Curiosamente, quanto à quaestio disputata de se é lícito remover a trompa com o feto ainda vivo, o pe. Lodi conclui o contrário do que foi dito pelo padre da FSSPX que foi aqui citado. O padre Peter R. Scott diz que, dado que há opiniões tanto contra quanto a favor da moralidade da remoção cirúrgica da gravidez ectópica com o feto ainda vivo, qualquer uma das duas opções pode ser seguida em consciência. Já o padre Lodi, do fato mesmo de não haver consenso, diz o contrário:

Quando se está diante do direito certo de inocente à vida, como é o caso da gravidez ectópica, não se pode seguir uma opinião apenas provável, mas não segura: “o caçador não pode disparar quando duvida se o objeto percebido ao longe é homem ou animal selvagem”. Os únicos procedimentos que seguramente não são diretamente abortivos são a conversão tubário-uterina e a expectação armada.

Não é preciso demonstrar que a tese de Bouscaren é falsa. Basta admitir que ela é insegura, conforme demonstramos, para que não se possa segui-la.

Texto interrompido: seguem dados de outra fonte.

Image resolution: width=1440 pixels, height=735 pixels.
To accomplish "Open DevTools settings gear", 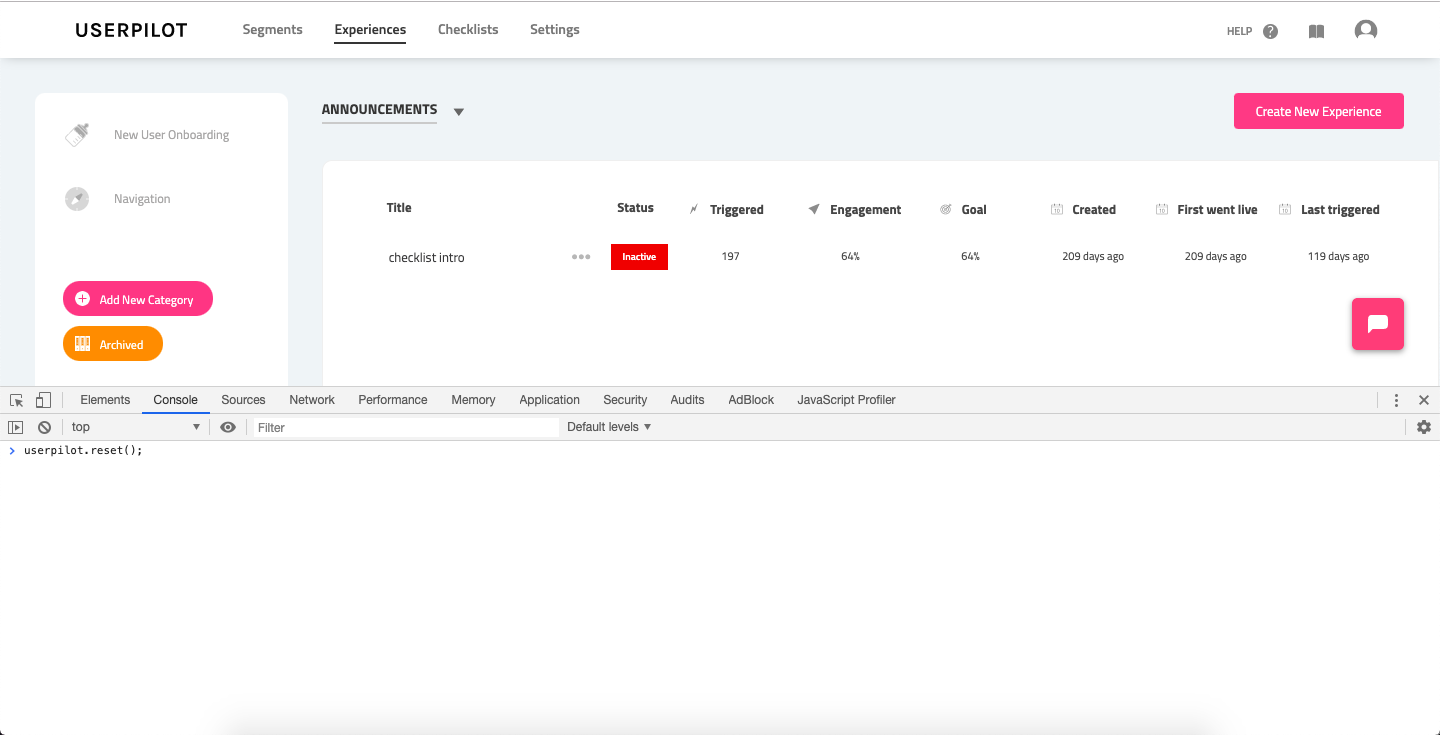I will (x=1423, y=426).
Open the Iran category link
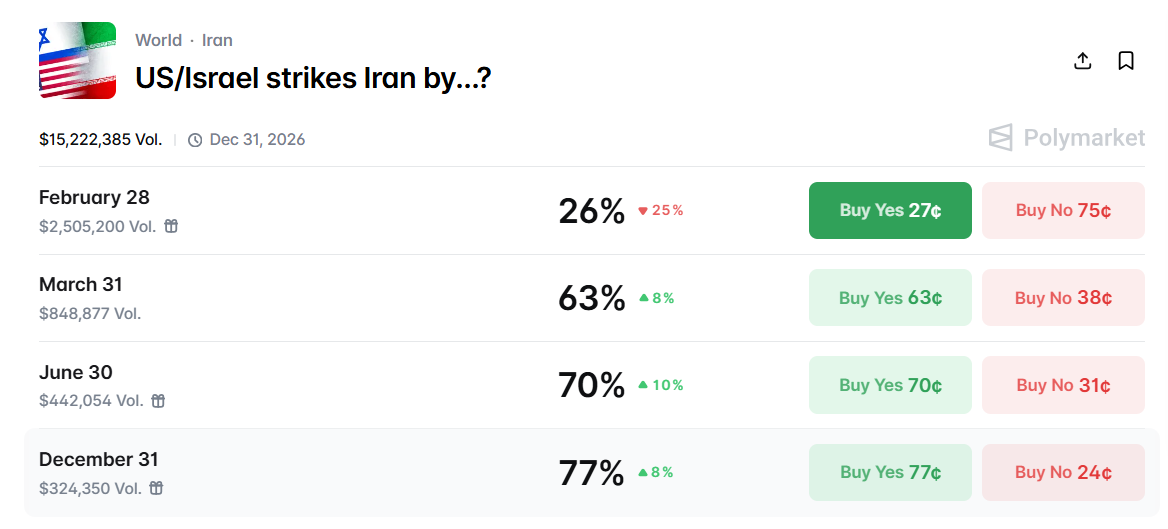Image resolution: width=1168 pixels, height=529 pixels. coord(217,41)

P.S.: Encontrei uma verdadeira pérola: a dissertação de mestrado do pe. Lodi cujo título é, precisamente, “O princípio da ação com duplo efeito e sua aplicação à gravidez ectópica”. 88 páginas. Cito, aliás, um trecho que encerra o debate travado no outro post sobre o aborto como meio para salvar a vida da mãe:

O novo arcebispo de Cambrai resolveu enviar ao Santo Ofício uma nova questão: um médico, sob o pseudônimo de Tício, perguntava se era lícito praticar aborto quando a presença do feto no útero materno fosse causa de uma enfermidade mortal para a gestante e quando não houvesse outro meio — a não ser a expulsão do feto — para salvar a mãe de uma morte certa e iminente. Em sua pergunta, Tício tentou justificar-se dizendo que costumava empregar meios e operações que não eram por si e imediatamente tendentes a matar o feto no útero materno [mediis et operationibus, per se atque immediate non quidem ad id tendentibus, ut in materno sinu fetum occidere], mas tendentes a removê-lo de lá vivo, se possível, ainda que logo depois ele morresse por causa de sua imaturidade.

Note-se que Tício não praticava a craniotomia, prática esta diretamente ocisiva. Ele apenas acelerava o parto, embora soubesse que tal aceleração conduziria inevitavelmente à morte da criança. Seria possível em tal caso aplicar-se o princípio da ação com duplo efeito?

A resposta do Santo Ofício, de 24 de junho de 1895, foi negativa, fazendo referência a dois outros decretos: o de 28 de março de 1884 e o de 19 de agosto de 1888, ambos relativos à craniotomia.

Ou seja, segundo o Magistério da Igreja, é diretamente ocisiva não só a destruição do bebê no seio materno, mas também a sua expulsão prematura, pela qual ele morrerá. Não se pode falar aqui de um efeito indireto, como pretendia Tício.